A few friends asked for my response to Thomas Friedman's latest column. Here is a response I wrote to one of them.

Opinion | The Israel We Knew Is Gone
Bibi Netanyahu is poised to form a government with allies once seen as completely outside the norms and boundaries of Israeli politics.

Sorry, I disagree with Thomas Friedman.

The comparison to Trump is irrelevant, and his entire argument of what Israel was before and what it is turning into is an emotional epiphany that lacks substance or facts. There is no question Itamar Ben-Gvir is a thug, a bully and a racist. Yet, the "Anyone But Bibi'' strategy has backfired badly; it created an impossible stalemate and has needlessly changed the election debate from substance to personality issues.

The anticipated coalition is no more right-wing than others in Israel's history. The convenient but entirely incorrect comparisons to Trump and Giuliani serve to inflame but not inform. The incoming coalition will be the traditional list of parties that have supported Likud for a generation. Most of the voters of the Religious Zionist party — the one that Ben Gvir formed to run in this recent elections with Bezalel Smotritch — were voters of other parties that served in previous Likud coalitions.

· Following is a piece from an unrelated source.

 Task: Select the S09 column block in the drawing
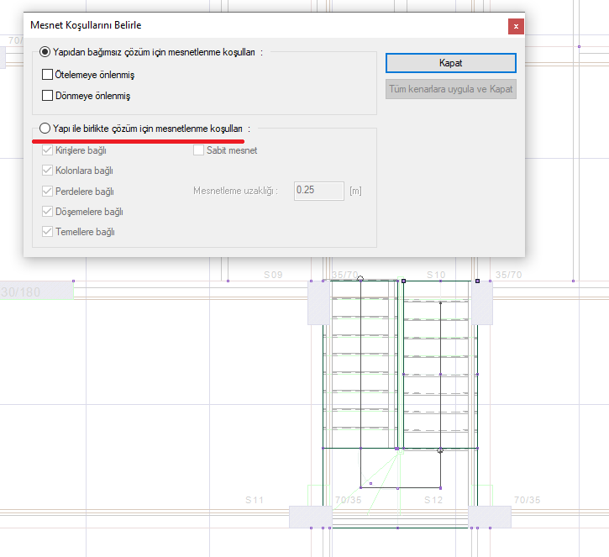pyautogui.click(x=320, y=302)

Smotritch is not a Ben Gvir and has, himself, served as a rather successful minister of transportation in a previous Likud coalition.

I wish Friedman had the good sense to wait until the coalition was formed before writing his editorial. Friedman's concerns about the reaction of the Democratic party are valid. Yet hostility towards Israel within the liberal wings of the party and on college campuses and the rise of antisemitism continued with vigor during the previous "moderate" coalition, which was led by Naftali Bennett, who is politically to the right of Likud.

The fact that Israel faces some significant issues that, at this point, don't have viable solutions is something that Americans who support Israel should come to grips with. These are existential issues that, for the foreseeable future, are not going away — security, the need to control the security situation within the West Bank, the Gaza control by Hamas, the continued low-level war surrounding the shelling of large parts of Israel from Gaza, the fractured and corrupt Palestinian leadership unable to agree on any issue except the incessant incitement against Israel and Jews, the threats from Iran and their proxies in Lebanon and Gaza. The issues that facing any future Israeli coalition — right, left or center — are unlike this in any other democracy (at least until Russia invaded Ukraine).

Here are the issues we should be watching closely before making a final determination about Bibi's new coalition:

1. Who are the key ministers in the new government? Finance, Foreign Affairs, Internal Affairs, Infrastructure, Homeland Security, Education, Justice and Defense.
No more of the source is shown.